Each line below with the string "agent" should be copied.
··········
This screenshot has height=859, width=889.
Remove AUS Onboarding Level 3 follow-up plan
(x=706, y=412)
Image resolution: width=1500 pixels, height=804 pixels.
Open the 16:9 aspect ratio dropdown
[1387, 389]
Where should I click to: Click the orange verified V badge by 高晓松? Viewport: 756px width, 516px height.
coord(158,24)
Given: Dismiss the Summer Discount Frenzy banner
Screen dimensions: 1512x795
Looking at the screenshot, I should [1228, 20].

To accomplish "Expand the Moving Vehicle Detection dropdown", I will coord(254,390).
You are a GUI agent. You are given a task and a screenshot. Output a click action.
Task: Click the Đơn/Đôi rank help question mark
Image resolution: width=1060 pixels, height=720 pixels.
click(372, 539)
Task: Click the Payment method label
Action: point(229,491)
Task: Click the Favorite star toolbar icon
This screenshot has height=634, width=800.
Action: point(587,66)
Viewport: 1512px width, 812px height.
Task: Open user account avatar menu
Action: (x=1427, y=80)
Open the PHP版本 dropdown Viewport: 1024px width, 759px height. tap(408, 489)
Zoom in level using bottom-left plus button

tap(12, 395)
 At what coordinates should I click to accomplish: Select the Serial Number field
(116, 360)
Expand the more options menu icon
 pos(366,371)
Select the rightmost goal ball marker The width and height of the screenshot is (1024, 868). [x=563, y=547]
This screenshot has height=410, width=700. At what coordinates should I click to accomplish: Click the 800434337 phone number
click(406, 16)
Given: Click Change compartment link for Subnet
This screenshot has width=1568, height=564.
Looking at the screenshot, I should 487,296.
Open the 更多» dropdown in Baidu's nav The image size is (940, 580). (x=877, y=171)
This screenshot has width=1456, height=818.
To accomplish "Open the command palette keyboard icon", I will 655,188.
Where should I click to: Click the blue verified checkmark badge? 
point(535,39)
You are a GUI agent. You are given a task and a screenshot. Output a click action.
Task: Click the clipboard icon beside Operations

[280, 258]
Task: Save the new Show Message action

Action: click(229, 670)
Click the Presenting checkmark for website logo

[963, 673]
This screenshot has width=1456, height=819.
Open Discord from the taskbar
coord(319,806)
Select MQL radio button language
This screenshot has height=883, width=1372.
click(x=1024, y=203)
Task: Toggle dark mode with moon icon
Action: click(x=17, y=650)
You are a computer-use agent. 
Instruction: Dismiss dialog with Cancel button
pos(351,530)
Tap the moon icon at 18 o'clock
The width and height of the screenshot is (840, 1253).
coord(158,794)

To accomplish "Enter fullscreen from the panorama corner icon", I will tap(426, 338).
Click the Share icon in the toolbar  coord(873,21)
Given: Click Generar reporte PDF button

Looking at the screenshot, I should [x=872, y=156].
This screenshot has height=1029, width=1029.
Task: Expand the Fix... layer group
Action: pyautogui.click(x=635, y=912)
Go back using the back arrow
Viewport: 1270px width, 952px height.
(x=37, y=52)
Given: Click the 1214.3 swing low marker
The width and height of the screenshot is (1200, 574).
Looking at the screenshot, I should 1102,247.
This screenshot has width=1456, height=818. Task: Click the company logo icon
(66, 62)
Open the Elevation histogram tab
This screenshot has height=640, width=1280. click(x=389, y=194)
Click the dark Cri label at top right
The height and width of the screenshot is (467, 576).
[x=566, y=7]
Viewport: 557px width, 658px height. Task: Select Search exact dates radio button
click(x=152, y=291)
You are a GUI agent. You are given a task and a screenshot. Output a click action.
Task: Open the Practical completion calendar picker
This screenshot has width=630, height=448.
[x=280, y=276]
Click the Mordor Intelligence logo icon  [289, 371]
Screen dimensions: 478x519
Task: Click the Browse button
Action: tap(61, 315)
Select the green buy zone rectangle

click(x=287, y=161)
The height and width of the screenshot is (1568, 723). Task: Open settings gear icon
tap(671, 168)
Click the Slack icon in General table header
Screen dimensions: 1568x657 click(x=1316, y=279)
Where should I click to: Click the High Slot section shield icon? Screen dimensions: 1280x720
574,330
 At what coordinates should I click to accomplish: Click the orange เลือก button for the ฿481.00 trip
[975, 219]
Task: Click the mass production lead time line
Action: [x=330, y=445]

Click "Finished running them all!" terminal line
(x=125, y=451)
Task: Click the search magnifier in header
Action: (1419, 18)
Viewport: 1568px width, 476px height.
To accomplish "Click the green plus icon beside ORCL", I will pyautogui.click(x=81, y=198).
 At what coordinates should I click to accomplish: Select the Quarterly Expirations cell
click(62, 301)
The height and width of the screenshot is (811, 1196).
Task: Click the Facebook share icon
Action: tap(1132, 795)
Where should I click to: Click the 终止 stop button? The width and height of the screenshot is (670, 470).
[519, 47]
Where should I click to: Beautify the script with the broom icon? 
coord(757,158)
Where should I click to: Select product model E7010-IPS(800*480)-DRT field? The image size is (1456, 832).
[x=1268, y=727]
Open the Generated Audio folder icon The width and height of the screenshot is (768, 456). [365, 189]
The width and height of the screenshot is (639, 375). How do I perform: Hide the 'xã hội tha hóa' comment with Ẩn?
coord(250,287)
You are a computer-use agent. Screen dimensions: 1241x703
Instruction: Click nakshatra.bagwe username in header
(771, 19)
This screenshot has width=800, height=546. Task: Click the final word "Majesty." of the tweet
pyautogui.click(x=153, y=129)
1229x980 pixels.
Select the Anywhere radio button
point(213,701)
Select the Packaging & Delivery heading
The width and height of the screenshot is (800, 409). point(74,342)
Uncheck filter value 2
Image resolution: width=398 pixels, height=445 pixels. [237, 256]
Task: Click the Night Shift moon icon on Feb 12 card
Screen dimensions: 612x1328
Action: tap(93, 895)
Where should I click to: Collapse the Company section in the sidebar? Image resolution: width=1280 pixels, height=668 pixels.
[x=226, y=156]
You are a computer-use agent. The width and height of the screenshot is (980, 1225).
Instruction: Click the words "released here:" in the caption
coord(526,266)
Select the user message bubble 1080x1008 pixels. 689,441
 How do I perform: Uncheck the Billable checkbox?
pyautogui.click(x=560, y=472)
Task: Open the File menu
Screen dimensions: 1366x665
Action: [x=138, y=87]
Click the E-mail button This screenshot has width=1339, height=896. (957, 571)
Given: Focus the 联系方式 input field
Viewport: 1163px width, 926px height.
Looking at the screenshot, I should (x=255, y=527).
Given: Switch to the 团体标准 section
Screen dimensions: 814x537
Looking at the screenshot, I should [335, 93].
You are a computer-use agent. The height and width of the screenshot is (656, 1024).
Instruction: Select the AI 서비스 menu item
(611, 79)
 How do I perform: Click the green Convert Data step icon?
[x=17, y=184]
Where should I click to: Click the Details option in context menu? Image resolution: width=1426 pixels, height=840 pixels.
··········
[Result for this exercise]:
You are a GUI agent. You are given a task and a screenshot. Output a click action.
You are a GUI agent. You are given a task and a screenshot. Output a click action.
You are a computer-use agent. 
You are a GUI agent. You are given a task and a screenshot. Output a click action.
You are a computer-use agent. Screen dimensions: 1241x703
You are a computer-use agent. The width and height of the screenshot is (980, 1225).
You are a computer-use agent. The height and width of the screenshot is (656, 1024).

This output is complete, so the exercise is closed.